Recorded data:

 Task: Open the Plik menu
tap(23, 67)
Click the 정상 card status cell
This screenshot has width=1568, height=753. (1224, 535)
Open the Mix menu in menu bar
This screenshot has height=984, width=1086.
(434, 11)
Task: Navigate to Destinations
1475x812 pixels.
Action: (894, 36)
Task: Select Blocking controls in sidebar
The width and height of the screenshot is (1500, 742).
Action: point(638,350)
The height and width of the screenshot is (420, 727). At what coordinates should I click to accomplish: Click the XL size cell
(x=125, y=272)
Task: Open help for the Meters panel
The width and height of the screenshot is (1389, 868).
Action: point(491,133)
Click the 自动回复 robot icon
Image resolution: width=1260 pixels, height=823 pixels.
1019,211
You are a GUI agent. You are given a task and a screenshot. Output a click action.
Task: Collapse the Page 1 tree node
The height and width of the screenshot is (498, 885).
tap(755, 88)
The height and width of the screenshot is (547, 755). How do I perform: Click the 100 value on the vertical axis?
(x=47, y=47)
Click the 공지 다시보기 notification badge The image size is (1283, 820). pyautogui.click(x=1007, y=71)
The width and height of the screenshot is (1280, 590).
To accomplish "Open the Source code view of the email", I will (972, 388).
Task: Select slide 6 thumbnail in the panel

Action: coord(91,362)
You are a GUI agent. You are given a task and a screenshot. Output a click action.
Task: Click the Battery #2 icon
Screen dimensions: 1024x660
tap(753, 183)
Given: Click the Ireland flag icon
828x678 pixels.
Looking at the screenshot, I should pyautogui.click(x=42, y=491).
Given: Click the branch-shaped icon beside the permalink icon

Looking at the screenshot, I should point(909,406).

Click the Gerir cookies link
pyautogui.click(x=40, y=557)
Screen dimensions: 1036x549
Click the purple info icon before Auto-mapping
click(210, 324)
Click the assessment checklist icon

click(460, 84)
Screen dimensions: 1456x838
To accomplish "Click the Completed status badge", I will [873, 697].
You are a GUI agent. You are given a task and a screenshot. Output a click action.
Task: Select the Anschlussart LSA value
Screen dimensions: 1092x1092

Exercise objective —
How many lines of the entries above include the word "badge"? Reply with the number alone.

Solution below —
2